→ What the exercise asks: Return the following from the records below: each line, word for word, starting with the line that contains "לקראת ביקור פרופסור" and going on through the line that contains "עזרה (739, 365)", with nothing outside that range.
START Records supplied
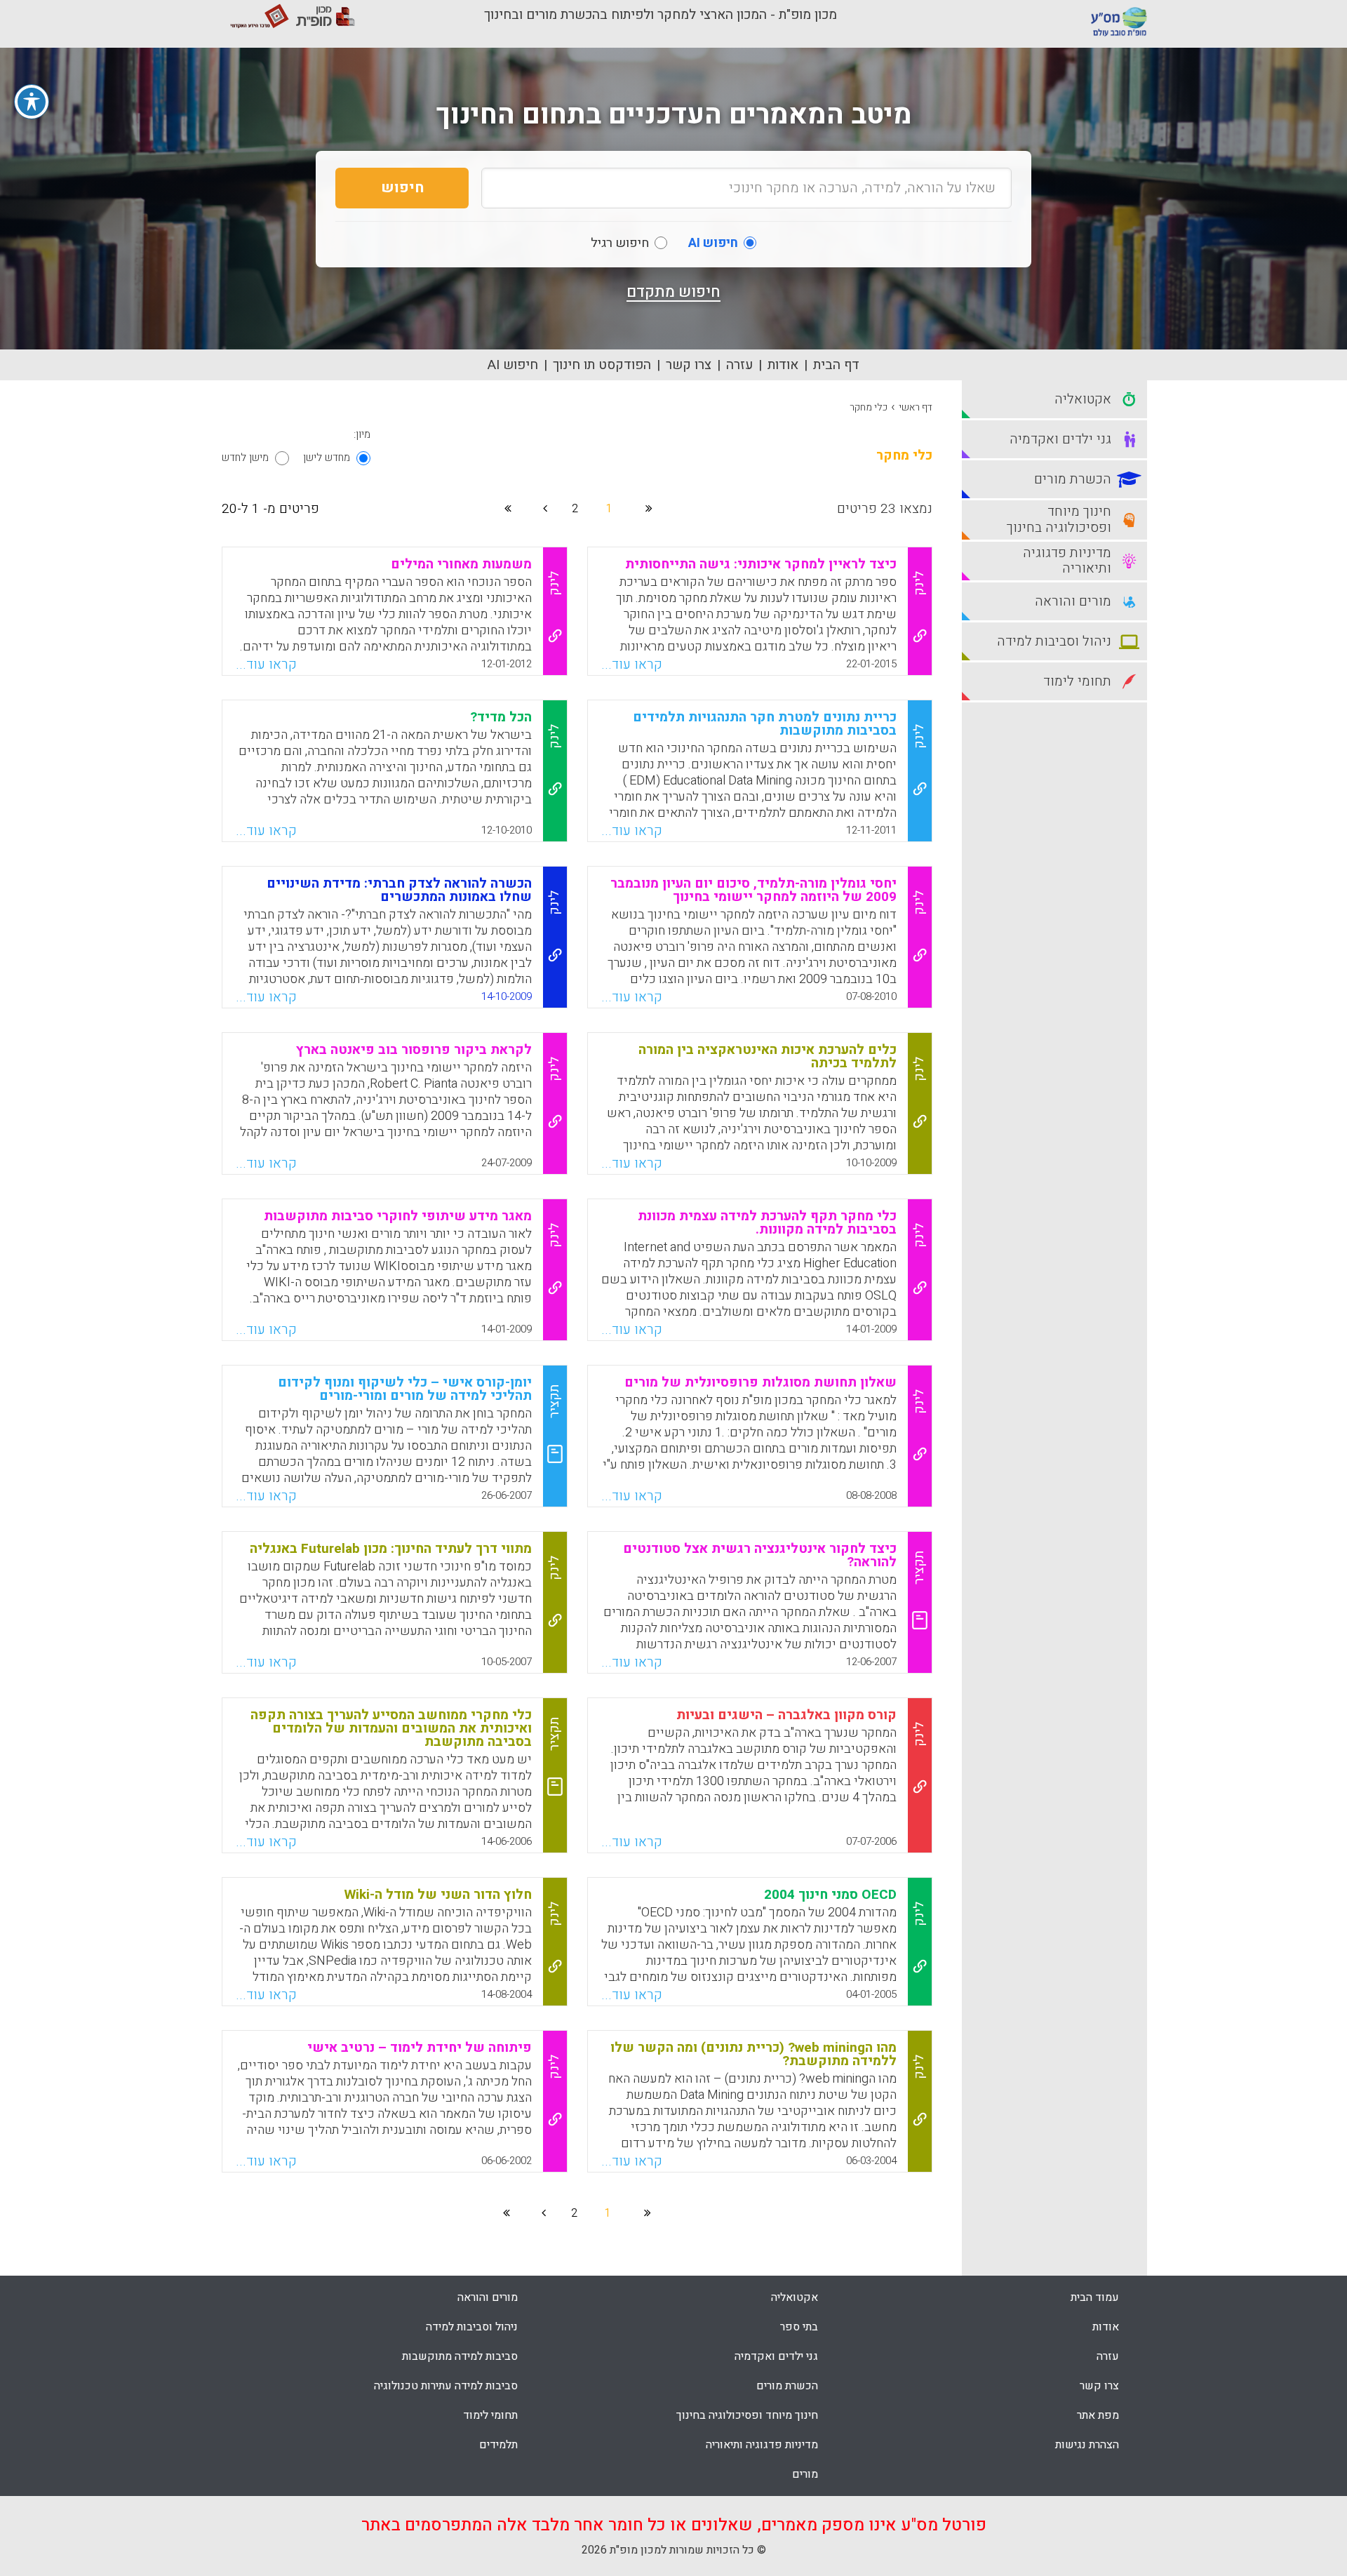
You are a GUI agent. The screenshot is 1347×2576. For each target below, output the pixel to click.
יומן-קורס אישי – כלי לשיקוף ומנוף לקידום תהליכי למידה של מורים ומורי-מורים (405, 1389)
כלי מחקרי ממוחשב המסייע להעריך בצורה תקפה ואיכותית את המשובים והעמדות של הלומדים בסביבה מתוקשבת (391, 1728)
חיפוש (402, 188)
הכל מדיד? (501, 717)
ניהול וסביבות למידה (472, 2326)
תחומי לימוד (490, 2415)
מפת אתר (1098, 2415)
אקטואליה (794, 2297)
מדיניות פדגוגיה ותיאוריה (762, 2444)
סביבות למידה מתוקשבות (460, 2356)
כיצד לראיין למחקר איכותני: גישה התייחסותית (761, 564)
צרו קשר (688, 365)
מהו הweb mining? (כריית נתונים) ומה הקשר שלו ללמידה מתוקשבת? (753, 2054)
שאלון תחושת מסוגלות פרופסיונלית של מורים (760, 1382)
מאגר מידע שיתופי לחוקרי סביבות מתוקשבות (398, 1216)
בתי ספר (799, 2326)
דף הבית (836, 365)
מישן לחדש (245, 457)
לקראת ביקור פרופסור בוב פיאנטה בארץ (414, 1050)
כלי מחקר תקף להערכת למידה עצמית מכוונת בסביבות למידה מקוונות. (767, 1222)
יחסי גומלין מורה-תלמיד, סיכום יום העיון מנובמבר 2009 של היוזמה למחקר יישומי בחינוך (753, 890)
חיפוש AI (513, 365)
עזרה (739, 365)
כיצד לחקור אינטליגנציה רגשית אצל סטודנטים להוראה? (760, 1555)
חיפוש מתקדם (673, 292)
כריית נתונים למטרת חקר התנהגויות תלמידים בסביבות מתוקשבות (765, 723)
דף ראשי (915, 407)
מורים (805, 2474)
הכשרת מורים (787, 2385)
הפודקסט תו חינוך (602, 365)
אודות (783, 365)
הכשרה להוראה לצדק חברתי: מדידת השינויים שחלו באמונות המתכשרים (399, 890)
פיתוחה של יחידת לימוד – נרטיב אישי (419, 2047)
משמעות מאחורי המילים (461, 564)
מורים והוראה (487, 2297)
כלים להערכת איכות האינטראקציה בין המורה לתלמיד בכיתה (767, 1056)
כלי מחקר (868, 407)
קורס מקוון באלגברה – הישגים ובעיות (786, 1715)
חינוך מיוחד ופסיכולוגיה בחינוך (747, 2415)
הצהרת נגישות (1087, 2444)
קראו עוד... (631, 664)
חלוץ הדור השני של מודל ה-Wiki (438, 1894)
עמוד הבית (1095, 2297)
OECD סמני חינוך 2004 (830, 1894)
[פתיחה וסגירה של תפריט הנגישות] (31, 102)
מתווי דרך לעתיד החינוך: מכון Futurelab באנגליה (391, 1549)
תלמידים (498, 2444)
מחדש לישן (326, 457)
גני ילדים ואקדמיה (776, 2356)
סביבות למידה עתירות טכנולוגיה (446, 2385)
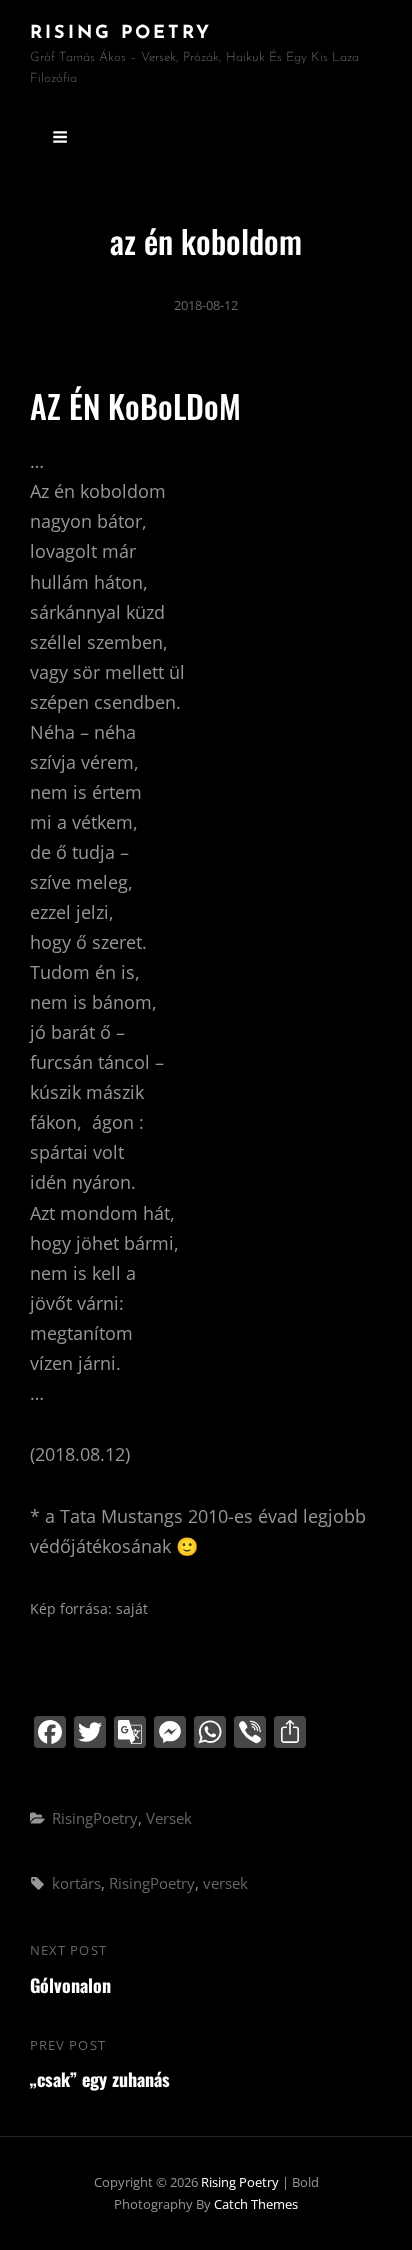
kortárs (76, 1883)
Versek (169, 1818)
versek (225, 1883)
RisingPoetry (95, 1818)
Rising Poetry (121, 34)
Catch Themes (256, 2204)
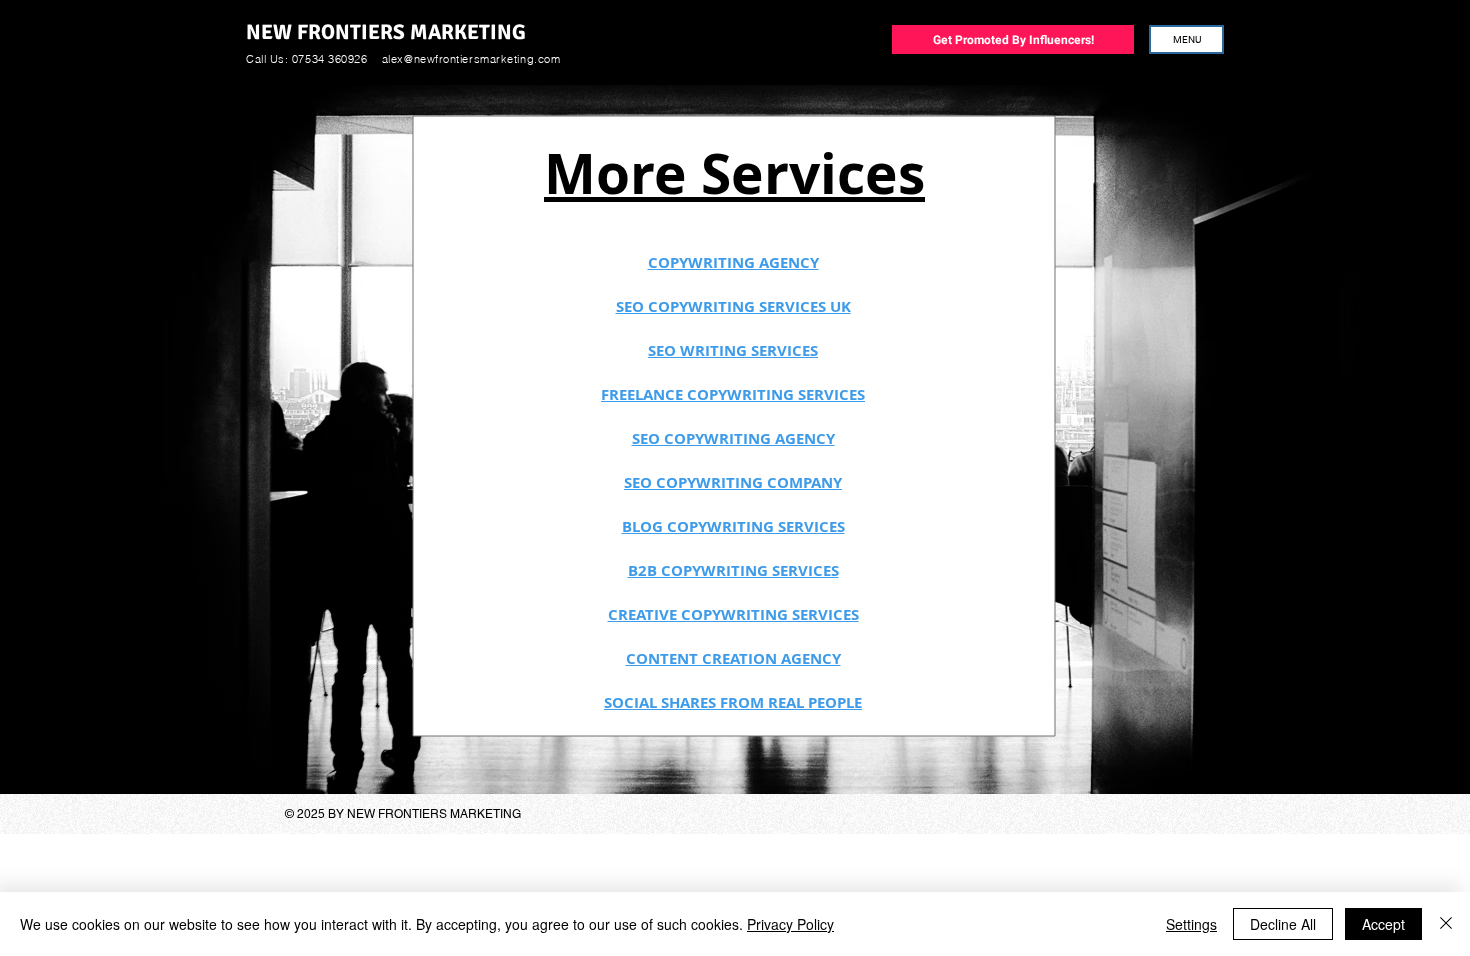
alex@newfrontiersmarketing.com (471, 59)
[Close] (1446, 924)
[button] (1186, 39)
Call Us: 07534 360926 (307, 59)
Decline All (1283, 924)
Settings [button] (1191, 924)
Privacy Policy (790, 924)
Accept (1383, 924)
END Records supplied
→ Completed task:
לקראת ביקור פרופסור בוב פיאנטה בארץ (414, 1050)
כלי מחקר תקף להערכת למידה עצמית מכוונת בסביבות למידה מקוונות. (767, 1222)
יחסי גומלין מורה-תלמיד, סיכום יום העיון מנובמבר 2009 של היוזמה למחקר יישומי בחינוך (753, 890)
חיפוש AI (513, 365)
עזרה (739, 365)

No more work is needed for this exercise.